Gartner clients have a lot of questions about the topic of data classification. It is a primary concept that has long been enshrined in the canon of computer security, yet in practice, it remains a concept that is impractical for the majority of non-military organizations to successfully apply.
In 1998, information security pioneer Donn Parker wrote in Fighting Computer Crime “All too often, organizations end up adopting a three- or four-level classification scheme with vague definitions of information sensitivity, then fail to apply it consistently or update it as the information sensitivity changes.” (p.20) 15 years later, this observation remains more than current. While he does say that classification can work for highly-motivated organizations, it is not one of the major themes of this fascinating and still highly-relevant book.
The growing availability of ‘rights management’ technologies, such as trusted viewing, board portals, VDI, and other ‘share your data without losing it’ technologies demonstrate the prescience of Donn’s observation that “we need a new concept of two-level information classification—public and classified….” and the suggestion that this should be supported by “mandatory and discretionary controls for the protection of information, rather than by subjective classification of its sensitivity into arbitrary levels.” (p. 370)
My advice to Gartner clients is that classification theoretically represents a useful way to ensure that security controls are proportional to data sensitivity, and that its primary use should be to facilitate decisions about what NOT to do, as much as what to do. I typically give a canned 2 minute speech on the history of military classification, explaining why that level of effort is not practical for commercial organizations.

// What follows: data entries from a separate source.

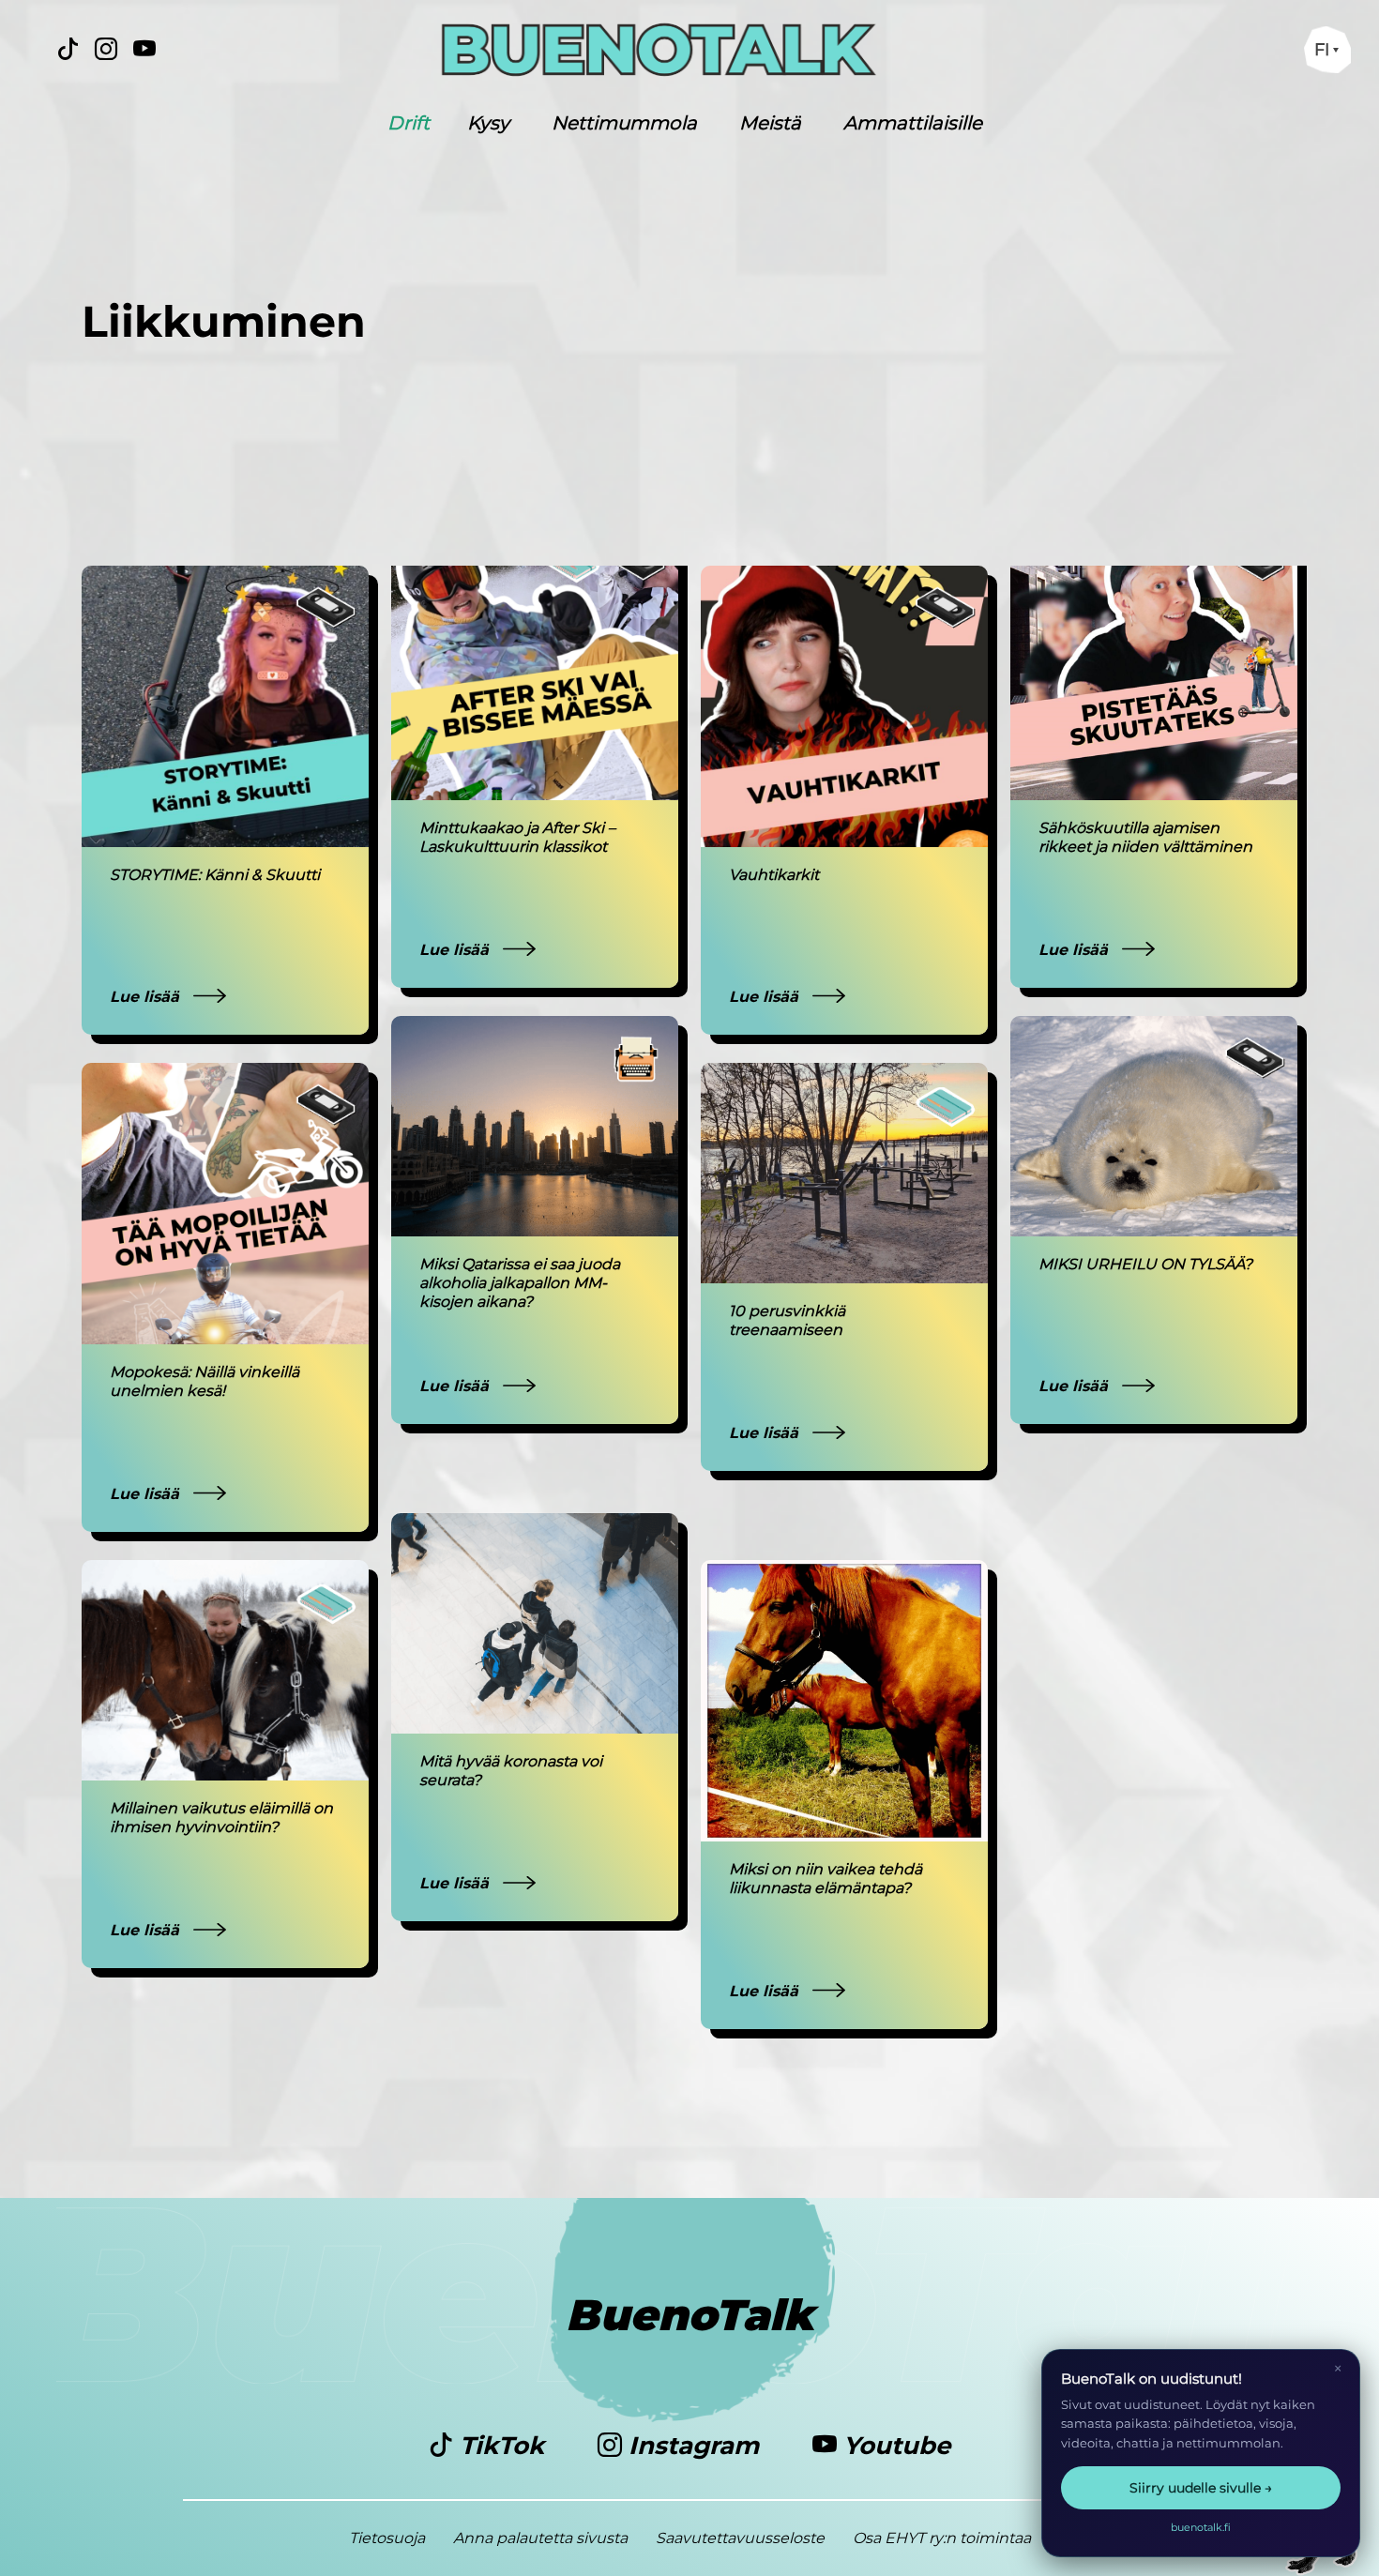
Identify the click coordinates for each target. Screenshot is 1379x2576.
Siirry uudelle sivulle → (1200, 2487)
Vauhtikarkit (774, 875)
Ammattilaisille (912, 123)
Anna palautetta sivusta (540, 2538)
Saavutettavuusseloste (740, 2538)
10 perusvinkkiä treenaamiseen (787, 1320)
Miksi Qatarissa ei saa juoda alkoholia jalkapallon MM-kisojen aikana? (519, 1283)
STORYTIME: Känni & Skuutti (215, 875)
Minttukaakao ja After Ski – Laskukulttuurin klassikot (517, 837)
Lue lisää (147, 997)
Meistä (770, 123)
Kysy (488, 123)
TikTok (502, 2446)
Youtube (893, 2446)
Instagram (693, 2446)
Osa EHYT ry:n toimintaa (942, 2538)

For those who are motivated to learn more about the history of the use of classification, the Federation of American Scientists has a very interesting 2002 online essay by Arvin S. Quist, “Security Classification of Information: Volume 1. Introduction, History, and Adverse Impacts”. The most important lesson I took from this essay is that classification is a difficult proposition, even for the people who are hugely motivated by national intelligence, and even national survival considerations. Scheme complexity evolved over time, and not without a great deal of discussion, and even resistance. If NATO struggles with a 5-level scheme, any commercial organization should seriously consider that they likely have little appetite for more than 2-3 levels.

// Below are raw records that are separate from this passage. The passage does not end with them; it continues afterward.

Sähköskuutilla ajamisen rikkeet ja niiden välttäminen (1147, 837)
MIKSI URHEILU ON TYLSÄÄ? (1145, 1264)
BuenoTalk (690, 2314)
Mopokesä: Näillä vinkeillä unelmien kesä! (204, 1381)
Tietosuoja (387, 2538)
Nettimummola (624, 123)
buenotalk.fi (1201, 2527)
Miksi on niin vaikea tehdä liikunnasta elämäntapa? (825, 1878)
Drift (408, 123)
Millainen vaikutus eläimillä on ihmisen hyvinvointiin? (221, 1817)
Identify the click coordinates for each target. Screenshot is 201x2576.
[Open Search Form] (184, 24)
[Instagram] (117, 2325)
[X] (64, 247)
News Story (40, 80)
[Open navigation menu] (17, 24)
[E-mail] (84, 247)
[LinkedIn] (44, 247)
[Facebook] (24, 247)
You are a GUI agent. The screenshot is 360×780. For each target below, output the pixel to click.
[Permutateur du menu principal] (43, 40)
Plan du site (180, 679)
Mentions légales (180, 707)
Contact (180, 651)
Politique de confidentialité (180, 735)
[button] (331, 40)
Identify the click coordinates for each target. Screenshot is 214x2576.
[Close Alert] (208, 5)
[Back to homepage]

Lately, its become fashionable to criticize Wikipedia. To my mind, the recent controversies only provide evidence that this crowd sourced system does have mechanisms to ensure integrity and validity, and I remain both a financial and cultural supporter. Wikipedia has a lengthy entry on the topic of Classified Information. This article does not delve into the historical context, but does provide a great deal of information about current practice, and includes a table with 88 different national language classification markings, capsule summaries of government classification regimes in multiple jurisdictions, and links to nation-specific entries on classification practices. There’s a great deal of information here for the morbidly curious.

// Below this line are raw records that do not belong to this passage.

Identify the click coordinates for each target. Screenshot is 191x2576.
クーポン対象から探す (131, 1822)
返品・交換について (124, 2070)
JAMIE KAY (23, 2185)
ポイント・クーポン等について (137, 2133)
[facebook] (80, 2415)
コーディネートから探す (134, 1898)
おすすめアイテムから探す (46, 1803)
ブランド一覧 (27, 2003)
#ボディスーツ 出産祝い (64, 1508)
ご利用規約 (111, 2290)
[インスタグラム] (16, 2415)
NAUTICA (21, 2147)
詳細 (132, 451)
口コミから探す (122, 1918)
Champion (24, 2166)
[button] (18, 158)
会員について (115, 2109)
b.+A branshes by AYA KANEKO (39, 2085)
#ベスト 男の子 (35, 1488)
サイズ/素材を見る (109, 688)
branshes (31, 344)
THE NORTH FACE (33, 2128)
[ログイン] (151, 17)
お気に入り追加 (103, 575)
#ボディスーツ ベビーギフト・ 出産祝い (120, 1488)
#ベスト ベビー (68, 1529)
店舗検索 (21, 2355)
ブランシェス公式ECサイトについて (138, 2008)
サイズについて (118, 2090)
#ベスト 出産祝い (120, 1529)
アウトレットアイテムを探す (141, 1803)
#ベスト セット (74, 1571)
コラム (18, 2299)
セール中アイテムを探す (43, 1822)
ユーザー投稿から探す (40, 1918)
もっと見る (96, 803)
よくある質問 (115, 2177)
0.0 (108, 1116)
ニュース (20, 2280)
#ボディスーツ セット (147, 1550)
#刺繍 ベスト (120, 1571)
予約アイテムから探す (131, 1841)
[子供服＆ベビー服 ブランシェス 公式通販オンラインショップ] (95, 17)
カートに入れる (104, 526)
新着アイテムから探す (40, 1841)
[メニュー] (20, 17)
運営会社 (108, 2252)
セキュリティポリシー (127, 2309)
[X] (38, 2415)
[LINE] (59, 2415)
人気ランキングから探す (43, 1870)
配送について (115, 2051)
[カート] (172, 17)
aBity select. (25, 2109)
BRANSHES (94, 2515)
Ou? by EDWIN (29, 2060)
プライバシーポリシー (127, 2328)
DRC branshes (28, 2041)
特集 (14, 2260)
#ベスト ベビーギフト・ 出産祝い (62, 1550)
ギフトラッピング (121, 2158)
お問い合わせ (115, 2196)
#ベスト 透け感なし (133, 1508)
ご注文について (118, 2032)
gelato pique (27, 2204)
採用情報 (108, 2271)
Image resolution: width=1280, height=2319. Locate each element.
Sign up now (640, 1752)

Few corporate IT risk managers will take the time to explore the intricacies of military classification, let alone its history, so let me boil it down for you. The most important lessons to be gained from this historical experience is first that classification schemes provide a vitally important role in aligning levels of effort with data significance, and second, that they are difficult and costly to utilize. Commercial organizations, non-profits, and civilian agencies lack the motivation for a military-style scheme, which is why a growing number of government and non-government entities are choosing a simple Low/Medium/High scheme.
A simple scheme that is reliably used, is infinitely more useful than a granular one that cannot get off the ground.